What to produce |
Put this sentence from the article on plant-fungi partnerships into Spanish: "An estimated 80% of plant species have mycorrhizal fungi associated with their roots."
── Source passage ──
Researchers at the Department of Energy’s Oak Ridge National Laboratory (ORNL) are hacking the plant-fungi relationship to help us grow better, more productive, more resilient crops.
The team has identified a specific gene that controls the symbiotic relationship between plants and fungi in the soil and used it to facilitate symbiosis in a plant species that typically resists such fungi. The research paves the way towards the development of food and bioenergy crops that can withstand harsh growing conditions, resist pathogens and pests, require less chemical fertilizer, and produce more plentiful per acre.
Magic ‘shrooms
“If we can understand the molecular mechanism that controls the relationship between plants and beneficial fungi, then we can start using this symbiosis to acquire specific conditions in plants such as resistance to drought, pathogens, improving nitrogen and nutrition uptake and more,” said ORNL molecular geneticist Jessy Labbe, the paper’s first author.
“The resulting plants would grow larger and need less water and fertilizer, for instance.”
The fungi Labbe refers to are known as mycorrhizal fungi (a mycorrhiza is a symbiotic association between a fungus and a plant), and they form a sheath around plant roots that benefits both participants. An estimated 80% of plant species have mycorrhizal fungi associated with their roots.
───
── Supplied data ──
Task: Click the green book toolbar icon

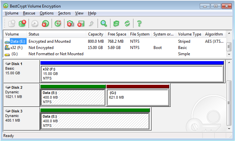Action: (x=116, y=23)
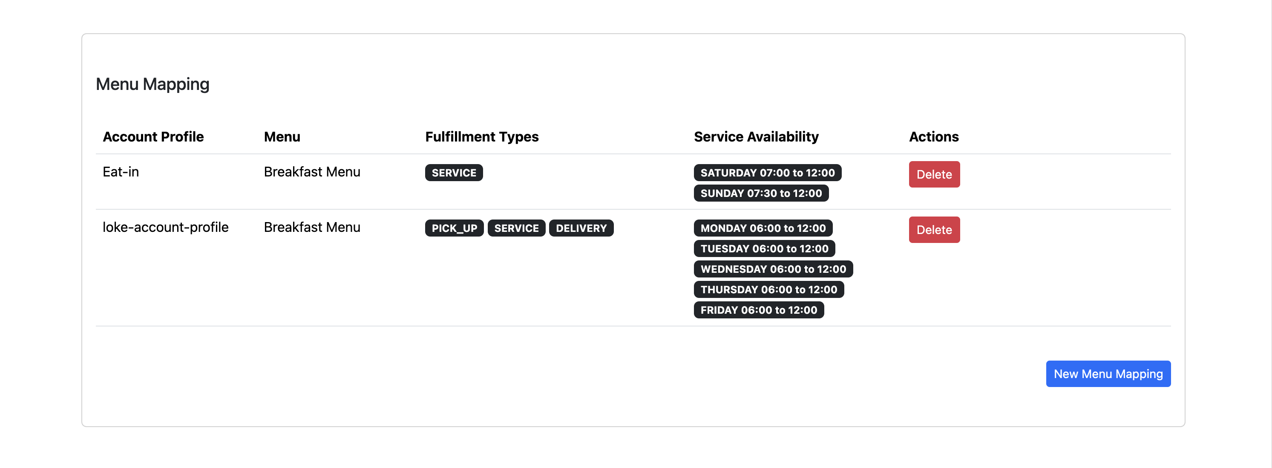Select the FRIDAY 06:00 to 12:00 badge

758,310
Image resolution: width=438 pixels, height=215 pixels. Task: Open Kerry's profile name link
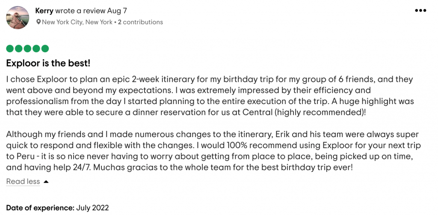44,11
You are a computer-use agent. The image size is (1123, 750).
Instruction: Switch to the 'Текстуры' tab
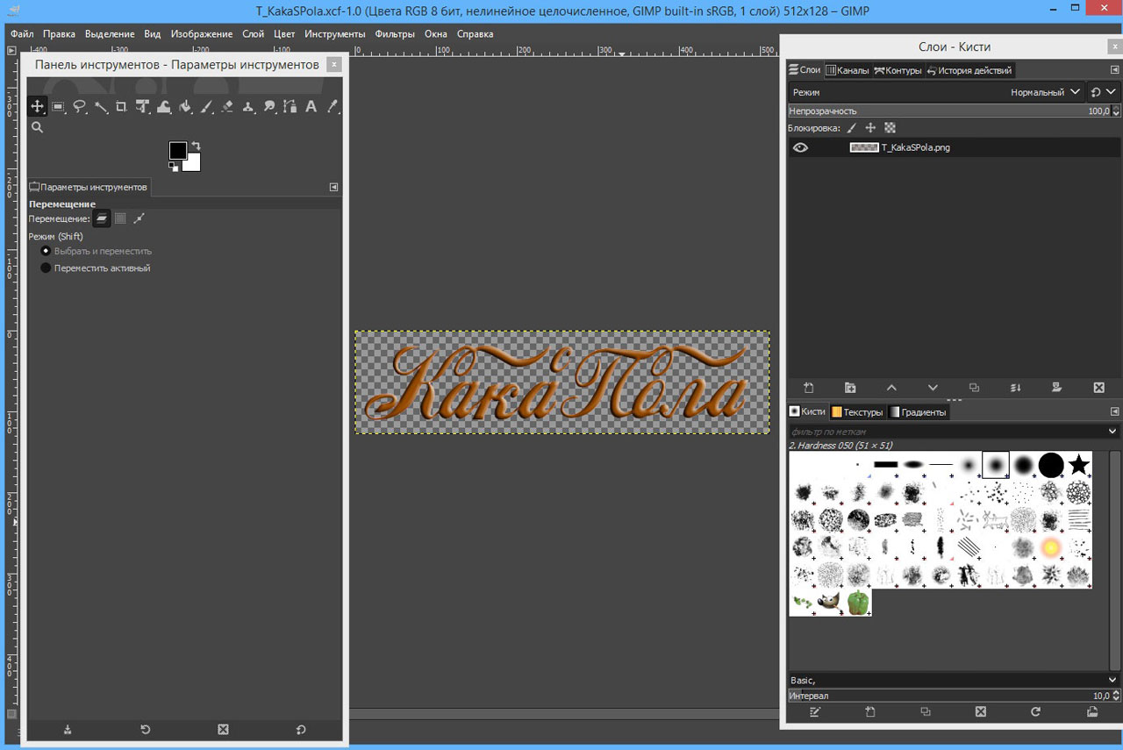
───
Response |
Se calcula que el 80 % de las especies de plantas tienen hongos micorrícicos asociados a sus raíces.